If I understand correctly, in CNTK Python API Trainer.previous_minibatch_sample_count is supposed to return the number of samples (and NOT sequences) in the previous mini-batch. I can see that it works as expected in LanguageUnderstanding example (i.e. the number of samples in the last minibatch is indeed close to the minibatch_size that is used):

minibatch_size = 70
...
Minibatch[   1-   1]: loss = 4.857261 * 67, metric = 100.0% * 67
Minibatch[   2-   2]: loss = 4.835442 * 63, metric = 60.3% * 63
Minibatch[   3-   3]: loss = 4.798552 * 68, metric = 36.8% * 68
Minibatch[   4-   4]: loss = 4.751775 * 70, metric = 35.7% * 70
Minibatch[   5-   5]: loss = 4.678326 * 65, metric = 30.8% * 65

Yet, if I modify the (separate) SequenceClassification example to use ProgressPrinter (the only change), I get the following output:

minibatch_size = 200
...
Minibatch[   1-   1]: loss = 1.611397 * 44, metric = 88.6% * 44
Minibatch[   2-   2]: loss = 1.611021 * 47, metric = 91.5% * 47
Minibatch[   3-   3]: loss = 1.608516 * 42, metric = 88.1% * 42
Minibatch[   4-   4]: loss = 1.611613 * 44, metric = 93.2% * 44
Minibatch[   5-   5]: loss = 1.610344 * 47, metric = 93.6% * 47

In the output above, ‘number of samples’ reported by trainer (40-50) is considerably less than the minibatch_size (200).

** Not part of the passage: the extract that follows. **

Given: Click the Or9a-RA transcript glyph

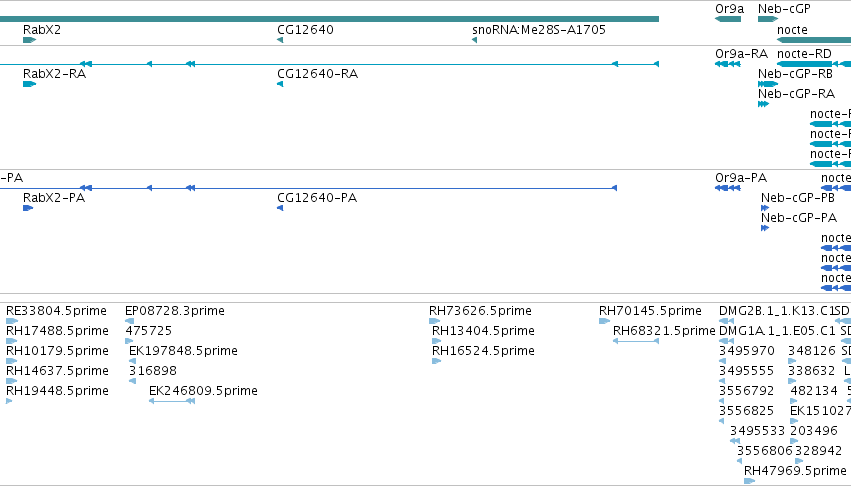Looking at the screenshot, I should pyautogui.click(x=728, y=64).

I have manually confirmed that it looks like Trainer is returning the number of SEQUENCES in the minibatch, rather than the samples in the above case.

Is this something expected? If so, what is the logic here?

I can see that some tutorials/examples rely on the value returned from Trainer.previous_minibatch_sample_count in order to determine the end of the epoch… Will this always work reliably?

Solution

Collating multiple answers for different folks in the team:

The trainer returned count is #labels which is #sequences in this case. The minibatch_size specified is in terms of #samples (across all streams) and the minibatch_source returns a batch of samples such that no stream exceeds the specified count. In this case the feature stream has multiple words per sample and thus determines the bounding threshold.
The trainer returns the #samples that give rise to the gradient, i.e. the number of labels. It can also be thought of the number of items summed up in the objective function.